Neb flubs his haiku.
Sometimes he gets overly
excited about breasts.
posted by Neb at 5:35 PM on February 8, 2001


I wonder how many times the double post has gotten more comments than the original?
posted by norm at 8:08 PM on February 8, 2001


At least once! Thanks to
all the Lactation haiku
madness in this thread!
posted by Neb at 8:26 PM on February 8, 2001


BTW, blame it all my haiku craziness on DoublePostGuy. He got me started, and once that happens, I have a VERY hard time stopping. :)
posted by Neb at 8:30 PM on February 8, 2001


Does anyone here seriously believe that if they were in the same circumstance that they would have sucked that tit? Come on, get off it.
posted by leo at 9:14 PM on February 8, 2001


Does anyone here seriously believe that if they were in the same circumstance that they would have sucked that tit?

I haven't actually seen the tit in question, but I might not even have to be dying to suck on it.
posted by kindall at 10:16 PM on February 8, 2001


I agree that we shouldn't limit ourselves to the tit in question since the likelihood of the event re-occuring in exactly the same circumstances except this time with us in the boat isn't all that great. I just mean in a general sense -- say, if you were stranded aboard the Staten Island Ferry. In such a life-and-death situation, would you really be looking up and down the rows of seated New Yorkers, weighing the relative nutritional values of one chest over the other? I don't know. It's just not something we do in New York City.
posted by leo at 8:25 AM on February 9, 2001


Finally! A way
to reduce the MeFi noise -
only haiku posts.
posted by ceiriog at 8:38 AM on February 9, 2001


For the record, milk that is not removed from a lactating breast will eventually be reabsorbed by the body, but it takes awhile. And depending on how well lactation is established at that point, the milk production may be so high that before the milk is reabsorbed, the woman's breasts become painfully engorged, like big, hard grapefruit. It's not fun at all, trust me - I've experienced it in a relatively mild way, and it was horrid.

Milk production is designed to slow gradually over many months, giving the body plenty of time to catch up, and for the supply and demand feedback mechanisms to work.

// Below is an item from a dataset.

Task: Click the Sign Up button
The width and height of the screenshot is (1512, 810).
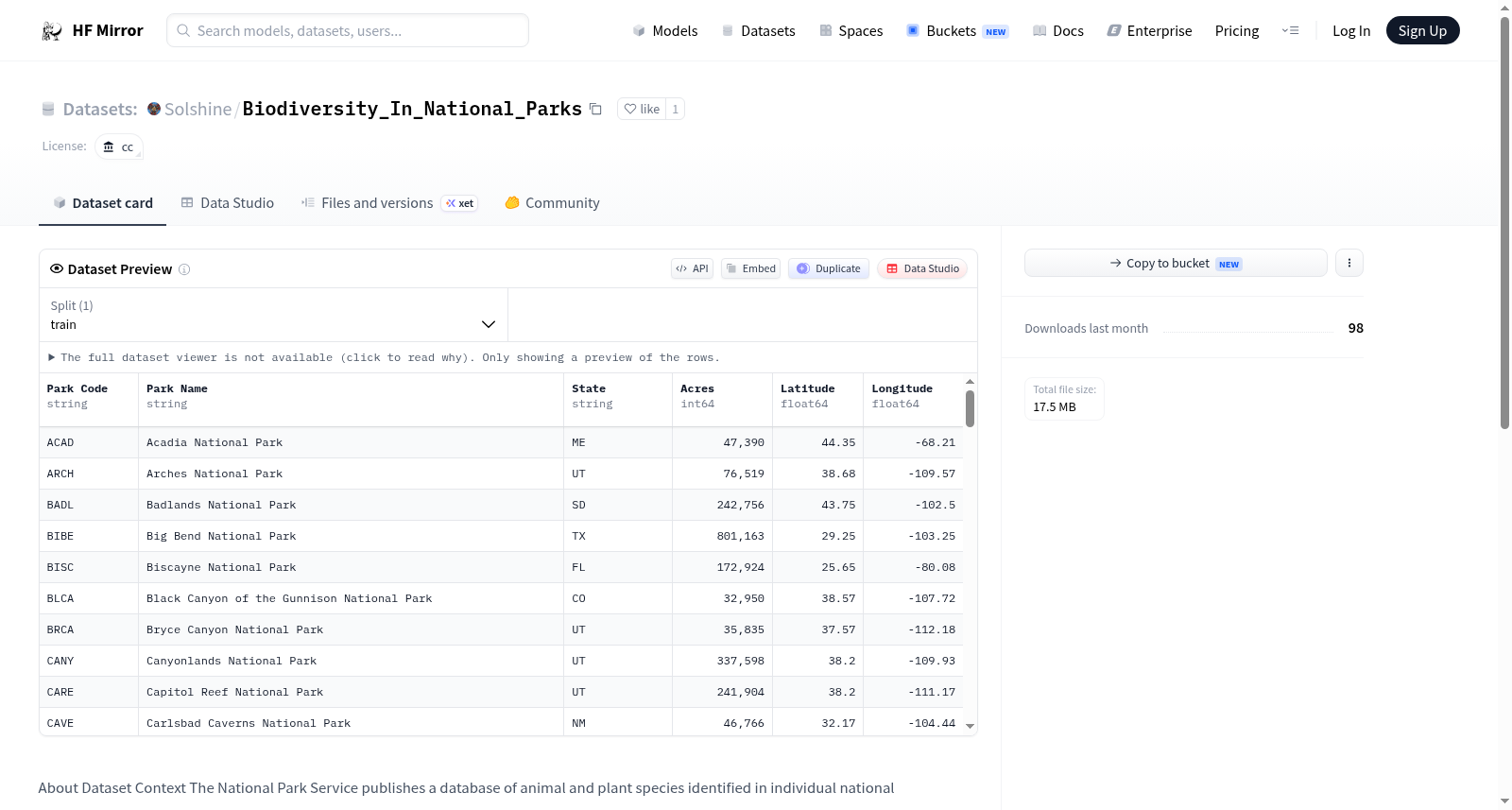Action: (1422, 31)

The milk-producing tissue gradually shrinks in a process called involution, and the breasts gradually get smaller.

This mother had been nursing her one-year-old daughter prior to the trip, so she probably was somewhat uncomfortable, I imagine. She may have started expressing a little milk to relieve her engorgement, then gotten the idea to have her sister drink some.

And it doesn't taste like grapefruit juice. It tastes like sweet, watery milk. To me, it tastes a bit odd because the flavor is so mild compared to cow's milk (or goat's milk). But of course, your mileage may vary (depends on what the mother's been eating lately).

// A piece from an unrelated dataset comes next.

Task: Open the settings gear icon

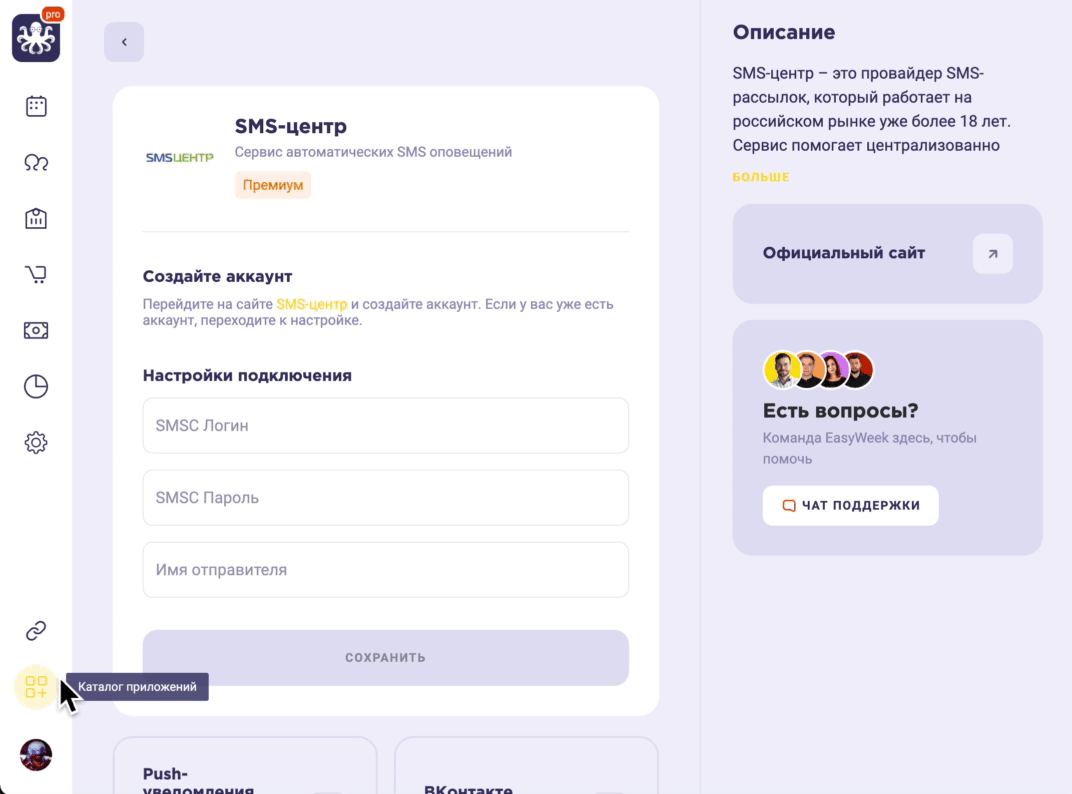Action: (36, 442)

I think most people, after three days without a drop of liquid, would definitely be eager to have some breastmilk - even just to coat their dry mouths. Though it might be easier to drink from a cup than to try to suckle - adults forget how, not to mention have mouths that are much larger than the nipple-areolar complex and milk sinuses are designed to accomodate. Suckling is a lot more complex than merely sucking (like from a straw) - it requires a peristaltic action of the tongue, gently moving the milk forward towards the nipple. A little bit of suction is necessary to maintain a mouth-nipple seal, but it's not what moves the milk.

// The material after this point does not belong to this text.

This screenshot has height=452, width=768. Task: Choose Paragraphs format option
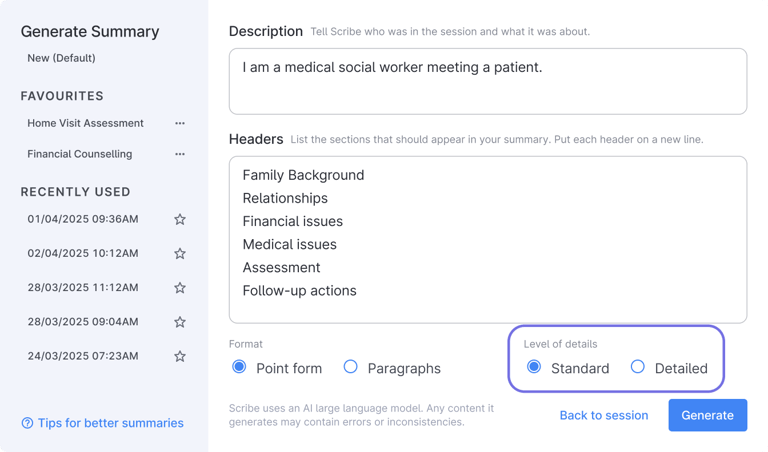click(351, 367)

Um... what else? Oh yeah, women who have lactated are often able to still produce milk even years later, with no special stimulus. Sort of like a machine running at idle - it's always ready, but it doesn't make much noise while it's waiting.

She probably didn't produce a huge volume, being somewhat dehydrated herself, but even a couple mililiters would have made a huge difference.
posted by beth at 11:46 AM on February 9, 2001



For the record...

Finally something article-length to read on Metafilter.
posted by leo at 7:12 PM on February 9, 2001


That's great, Breth--uh, Beth. This really seems to be your beat on MF. I think we should name Beth "Czarina of Lactation."